## Selected excerpt
┌──

2

The following contains a very fast and elegant Java implementation of Rabin's Fingerprint https://github.com/themadcreator/rabinfingerprint

However, the largest polynomial that may be used in the optimized implementation is 54 bit.

I want to reduce the probability of error.

Rabin [1] suggests two ways to lower the probability of error: • The probability of a wrong output will be lowered by increasing the value of k. This will require a larger word-length. • The probability can also be lowered by using two different irreducible polynomials P1(t) and P2(t) of the same degree k. The algorithm is then run twice by interleaving steps, one time with P1(t) and another time with P2(t). Since the error probabilities are independent .... (from CMPUT690 Term Project)

If I run the algorithm twice, how do I combine the 2 fingerprints without undermining my objective to reduce the probability of error?

  • simply add or multiple the 2 fingerprints?
  • use the output of the first run as the base fingerprint of the second run?

It is not clear to me what "interleaving steps are". I need to save the fingerprint as a 64 bit long number.

Thanks.

1 Answers1

2

You can't. What Rabin suggests is effectively running the algorithm twice with different irreducible polynomials and then concatenating the output, which would give you 108 bits in your case. Thing is, there's no way to compress that down to 64 bits without throwing away most of the error reduction: by the pigeonhole principle, the absolute lowest probability of error you could hope for with any algorithm is

  • about 1/2^56 when you use a 56-bit fingerprint
  • about 1/2^64 when you use a 64-bit fingerprint
  • about 1/2^128 when you use a 128-bit fingerprint

and since Rabin's algorithm comes close to those bounds, going from a 54 to a 64 bit fingerprint will give at most a ~2^10 = ~1,000 fold reduction in the error.

If that improvement is worth your time though, your best option is to calculate the two 54-bit fingerprint, throw away the 20 bits of highest order from each of them (to get two 32 bit fingerprints), then concatenating those to get a 64-bit fingerprint.

Andy Jones
  • 4,723
  • 2
  • 19
  • 24

└──

## Entries
┌──

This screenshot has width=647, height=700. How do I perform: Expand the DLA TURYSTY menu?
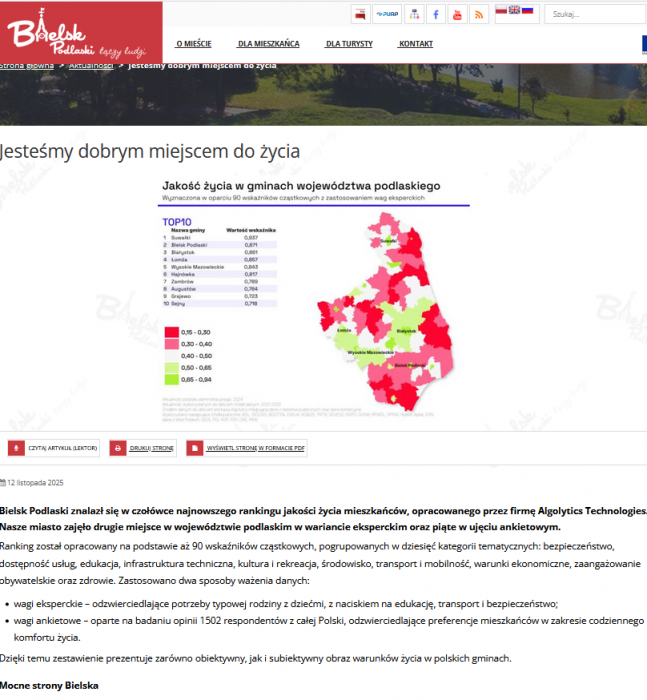(349, 45)
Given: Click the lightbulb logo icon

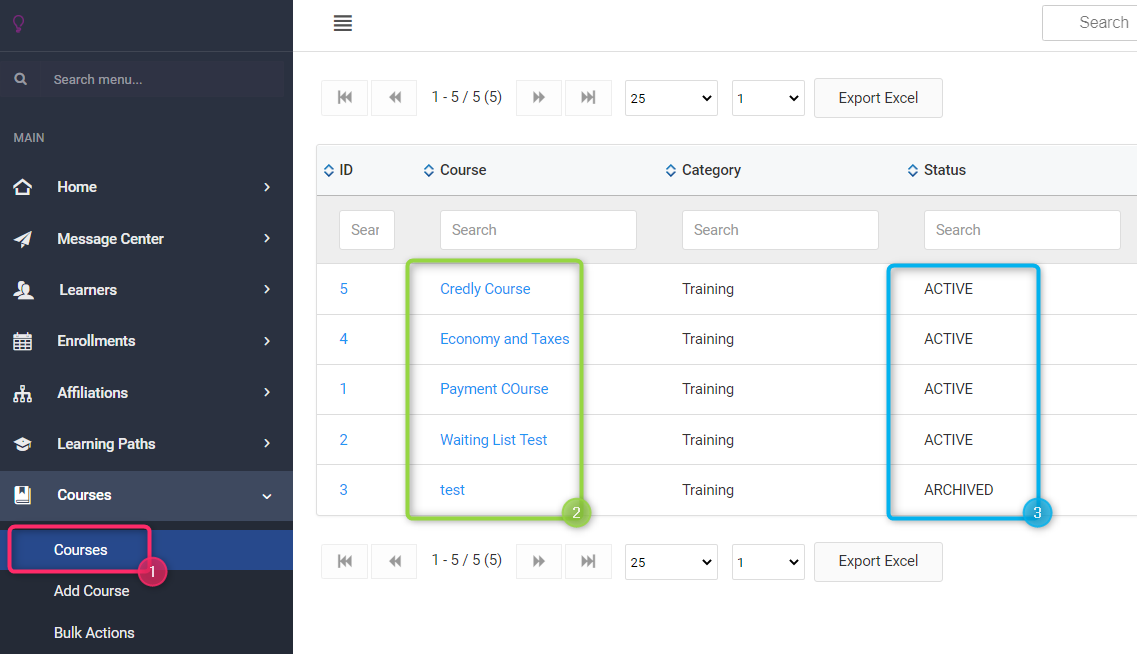Looking at the screenshot, I should (18, 23).
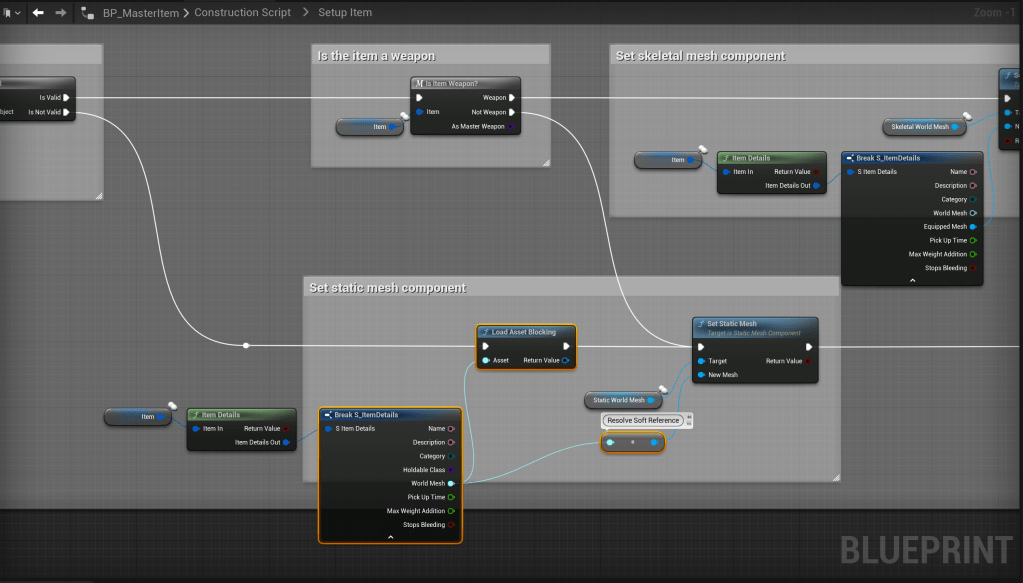The width and height of the screenshot is (1023, 583).
Task: Click the Not Weapon execution output pin
Action: (512, 112)
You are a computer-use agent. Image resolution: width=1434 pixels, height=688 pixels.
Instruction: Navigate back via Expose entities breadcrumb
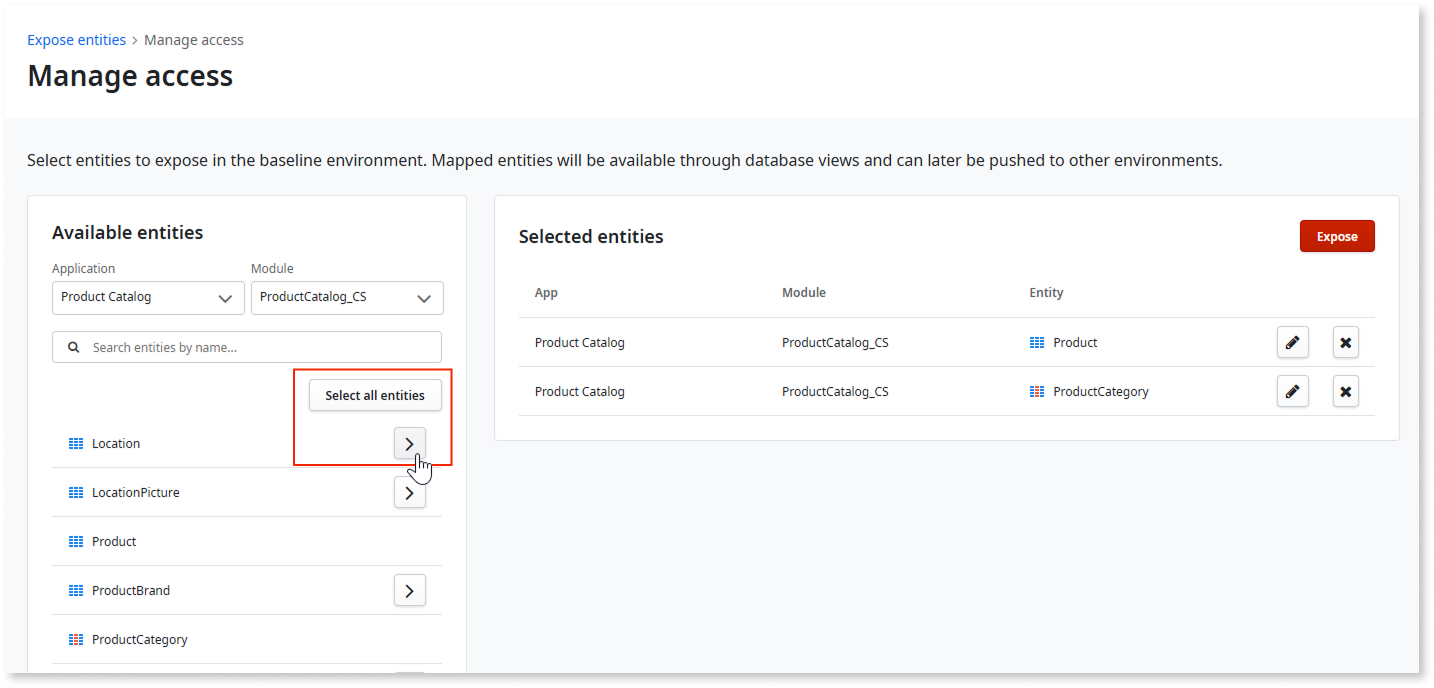[76, 39]
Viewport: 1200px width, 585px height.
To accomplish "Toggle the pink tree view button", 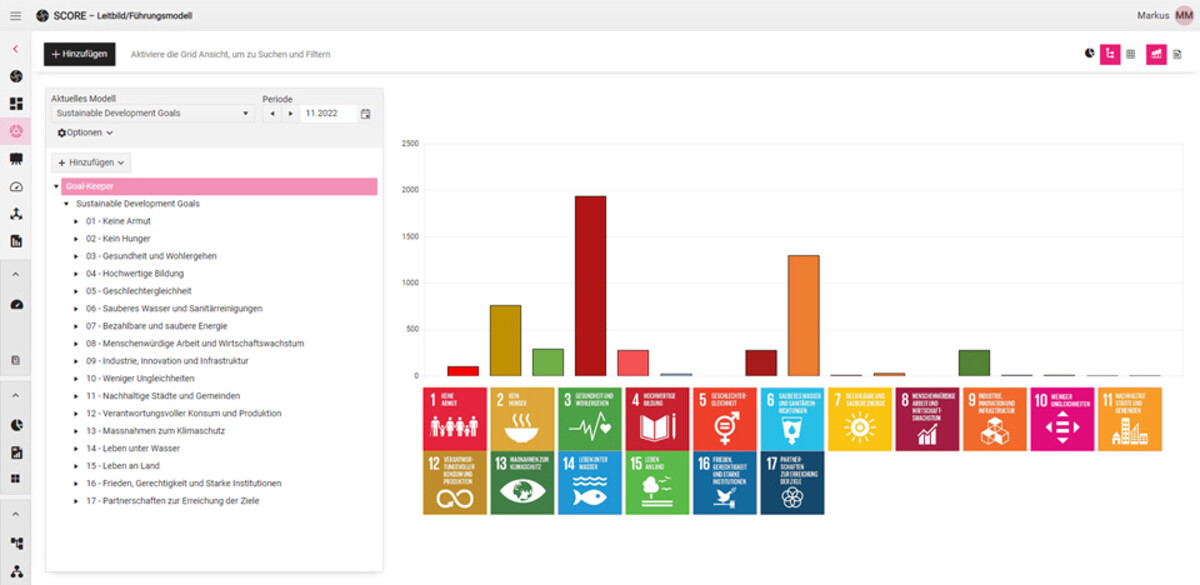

└──

## What to produce
Copy out everything in the Rabin fingerprint thread above, from "However, the largest" down to "the second run?", word for word.

## Correct response
However, the largest polynomial that may be used in the optimized implementation is 54 bit.

I want to reduce the probability of error.

Rabin [1] suggests two ways to lower the probability of error: • The probability of a wrong output will be lowered by increasing the value of k. This will require a larger word-length. • The probability can also be lowered by using two different irreducible polynomials P1(t) and P2(t) of the same degree k. The algorithm is then run twice by interleaving steps, one time with P1(t) and another time with P2(t). Since the error probabilities are independent .... (from CMPUT690 Term Project)

If I run the algorithm twice, how do I combine the 2 fingerprints without undermining my objective to reduce the probability of error?

  • simply add or multiple the 2 fingerprints?
  • use the output of the first run as the base fingerprint of the second run?